With a lineage in telecommunications wholesale aggregation, Continuum Communications is looking forward to integrating directly with the National Broadband Network (NBN) as soon as possible.
Continuum has spawned from a merger between buroserv, a company that provided wholesale services from large telco players to resellers, and VoIP provider, ISPhone.
Continuum managing director, Lakshman Mawalagedera, flagged hosted cloud services and applications as a way forward for the telco but with the NBN on the horizon, the company is looking forward to expanding through the impending fibre network.
Mawalagendera was the managing director of buroserv before the merger and had previously the chief operations officer (COO) at the now defunct IT reseller, Commander, until 2007.

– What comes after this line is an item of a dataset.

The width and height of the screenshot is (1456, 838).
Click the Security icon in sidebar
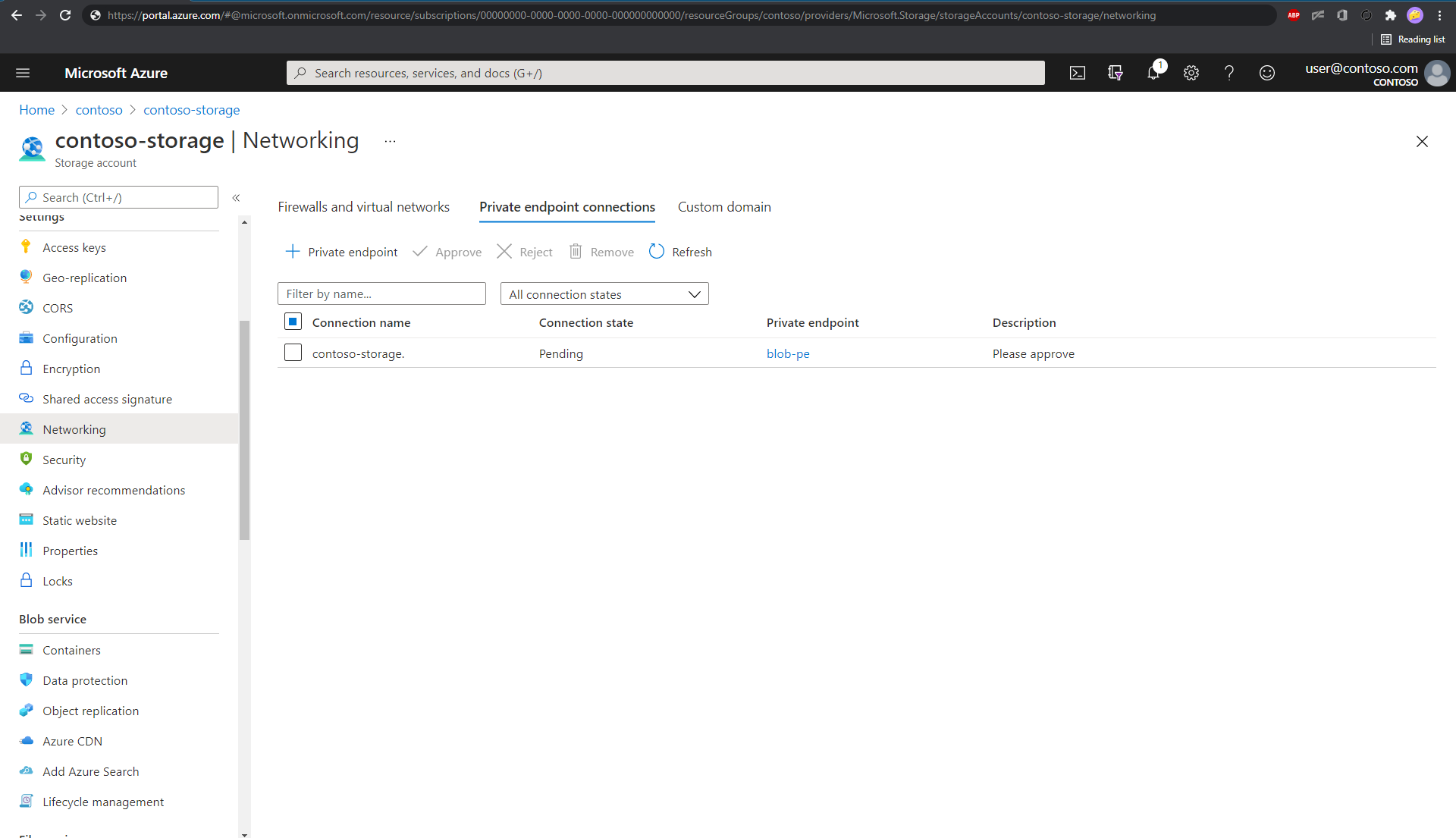26,459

“Hosted cloud service applications is where the telecommunications industry is heading towards,” he said. “There are huge opportunities in that space as the NBN emerges.”
Having been in the wholesale aggregation business for many years, Mawalagedera wants to carry on buroserv’s legacy through the NBN.

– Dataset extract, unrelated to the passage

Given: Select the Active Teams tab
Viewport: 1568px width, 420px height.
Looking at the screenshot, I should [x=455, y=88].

Larger telcos such as Optus and AAPT have also voiced intentions of becoming an independent NBN wholesale aggregator.
“We already have customer management systems as well as OSS/BSS (business support systems) in place so we have the capability to actually provide aggregated service access through the NBN to our channel partners,” Mawalagedera said. “On top of that access, we will be able to provide existing applications such as IP telephony and IPTV from content providers.”

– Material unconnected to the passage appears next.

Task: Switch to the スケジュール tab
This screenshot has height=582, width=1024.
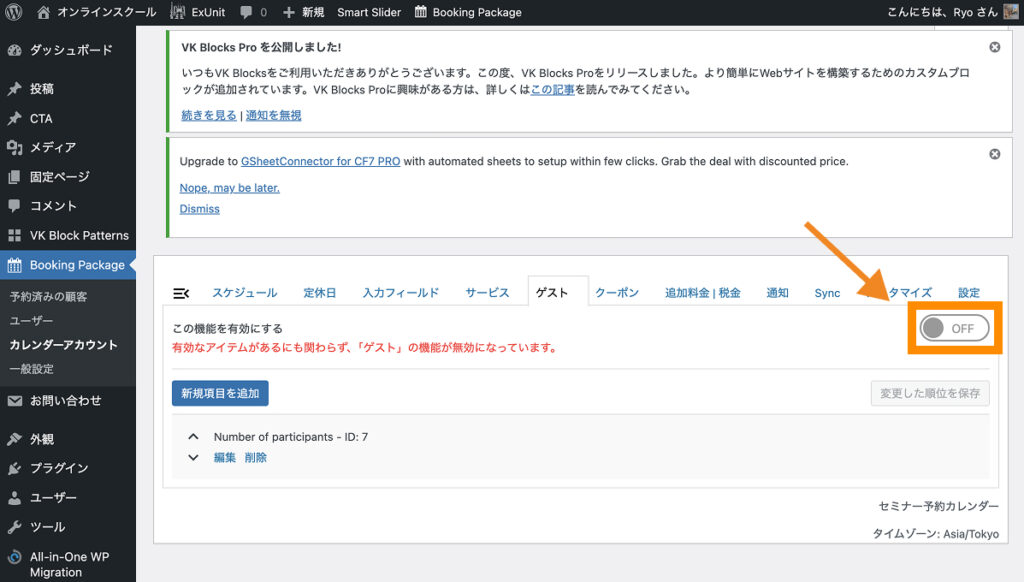Action: click(244, 293)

Ideally Continuum would be directly integrated with the NBN but it all depends on which road would be the fastest in terms of go-to-market.
“Whether we integrate into one of the bigger players or with NBN depends on how long the queue is to get us there,” Mawalagedera said. “It would be great to integrate with NBN directly. We already do that with the big players like Telstra and Optus so I don’t see why we can’t do it with the NBN.”
Ultimately, it all depends on NBN Co’s final terms and conditions of becoming a wholesale aggregator on the $36 billion network.
But having a history entrenched in telecommunications service aggregation does mean Continuum is one step ahead of its would-be competitors when it comes to working with the NBN, according to Mawalagedera.
“We know the pitfalls of wholesale aggregation because we have been there and done that,” he said. “So we might be able to set up some of the things newer players would find difficulty in doing.
“Also, there are formal technical compliances one needs to actual conform and integrate with the bigger guys.”
Continuum currently has 15 staff and is based in Crows Nest, ISPhone’s old headquarters.